Taking the listing below line by line, tally those that contain the string "computer". Give the total alone.

-- Records shown follows --

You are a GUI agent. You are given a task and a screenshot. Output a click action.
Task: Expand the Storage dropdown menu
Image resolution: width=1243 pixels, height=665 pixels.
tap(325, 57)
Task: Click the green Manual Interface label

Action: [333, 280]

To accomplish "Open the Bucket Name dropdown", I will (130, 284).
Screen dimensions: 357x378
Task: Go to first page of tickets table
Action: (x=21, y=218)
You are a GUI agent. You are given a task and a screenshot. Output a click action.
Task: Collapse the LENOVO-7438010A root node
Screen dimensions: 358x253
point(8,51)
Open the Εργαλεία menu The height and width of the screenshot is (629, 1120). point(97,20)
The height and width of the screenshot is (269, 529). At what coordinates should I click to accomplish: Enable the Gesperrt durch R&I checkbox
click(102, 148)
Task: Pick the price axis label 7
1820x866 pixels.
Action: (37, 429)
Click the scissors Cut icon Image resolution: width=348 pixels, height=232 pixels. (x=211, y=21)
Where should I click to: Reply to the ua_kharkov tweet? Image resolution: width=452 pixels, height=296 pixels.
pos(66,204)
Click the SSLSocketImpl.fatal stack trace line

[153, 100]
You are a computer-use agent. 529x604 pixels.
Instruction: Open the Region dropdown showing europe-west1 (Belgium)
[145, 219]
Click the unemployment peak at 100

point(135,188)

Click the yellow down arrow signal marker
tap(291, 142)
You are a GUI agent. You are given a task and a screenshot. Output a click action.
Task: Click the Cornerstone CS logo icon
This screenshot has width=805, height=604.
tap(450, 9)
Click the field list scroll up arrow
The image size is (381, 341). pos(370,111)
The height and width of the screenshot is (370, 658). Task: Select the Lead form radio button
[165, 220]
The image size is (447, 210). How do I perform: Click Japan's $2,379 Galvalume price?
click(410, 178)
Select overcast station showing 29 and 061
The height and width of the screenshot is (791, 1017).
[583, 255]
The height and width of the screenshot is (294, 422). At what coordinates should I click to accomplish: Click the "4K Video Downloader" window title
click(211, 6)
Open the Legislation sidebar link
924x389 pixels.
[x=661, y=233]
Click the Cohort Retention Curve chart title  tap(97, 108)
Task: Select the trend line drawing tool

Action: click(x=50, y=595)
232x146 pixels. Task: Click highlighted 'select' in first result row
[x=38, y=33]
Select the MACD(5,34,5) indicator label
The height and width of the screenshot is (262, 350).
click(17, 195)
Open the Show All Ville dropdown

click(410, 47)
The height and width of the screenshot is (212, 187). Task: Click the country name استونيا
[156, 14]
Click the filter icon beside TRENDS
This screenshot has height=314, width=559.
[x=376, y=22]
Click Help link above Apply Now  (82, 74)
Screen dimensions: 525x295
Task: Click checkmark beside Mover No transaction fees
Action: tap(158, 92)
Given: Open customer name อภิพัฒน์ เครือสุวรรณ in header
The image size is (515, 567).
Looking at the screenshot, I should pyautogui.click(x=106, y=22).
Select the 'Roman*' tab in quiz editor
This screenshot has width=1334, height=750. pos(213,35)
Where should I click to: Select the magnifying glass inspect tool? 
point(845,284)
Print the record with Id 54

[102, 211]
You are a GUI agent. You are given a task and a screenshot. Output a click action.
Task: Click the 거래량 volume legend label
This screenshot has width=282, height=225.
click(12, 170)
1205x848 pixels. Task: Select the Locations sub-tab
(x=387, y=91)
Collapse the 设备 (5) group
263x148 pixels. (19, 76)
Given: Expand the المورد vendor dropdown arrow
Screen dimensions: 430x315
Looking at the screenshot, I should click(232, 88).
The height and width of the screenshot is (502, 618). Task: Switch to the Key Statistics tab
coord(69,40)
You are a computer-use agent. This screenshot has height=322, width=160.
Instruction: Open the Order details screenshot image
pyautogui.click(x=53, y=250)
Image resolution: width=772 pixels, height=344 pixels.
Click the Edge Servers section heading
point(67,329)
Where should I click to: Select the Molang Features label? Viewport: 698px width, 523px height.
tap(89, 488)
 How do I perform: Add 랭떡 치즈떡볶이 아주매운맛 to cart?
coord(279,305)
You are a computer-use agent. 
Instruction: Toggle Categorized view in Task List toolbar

-- Records shown concluded --

Exercise answer: 3